*** DATA TO PROCESS ***
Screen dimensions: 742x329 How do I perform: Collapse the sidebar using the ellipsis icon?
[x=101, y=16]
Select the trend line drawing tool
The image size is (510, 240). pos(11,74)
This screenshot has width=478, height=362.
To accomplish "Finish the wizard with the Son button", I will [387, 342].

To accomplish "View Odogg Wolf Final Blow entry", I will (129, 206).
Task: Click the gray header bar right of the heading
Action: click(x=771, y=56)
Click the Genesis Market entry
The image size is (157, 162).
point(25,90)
*** End of DATA TO PROCESS ***
All lines from the one containing "Select the trend line drawing tool" through the final line of the listing above are to be reproduced exactly; include both and add nothing.

**TASK RESPONSE:**
Select the trend line drawing tool
The image size is (510, 240). pos(11,74)
This screenshot has width=478, height=362.
To accomplish "Finish the wizard with the Son button", I will [387, 342].

To accomplish "View Odogg Wolf Final Blow entry", I will (129, 206).
Task: Click the gray header bar right of the heading
Action: click(x=771, y=56)
Click the Genesis Market entry
The image size is (157, 162).
point(25,90)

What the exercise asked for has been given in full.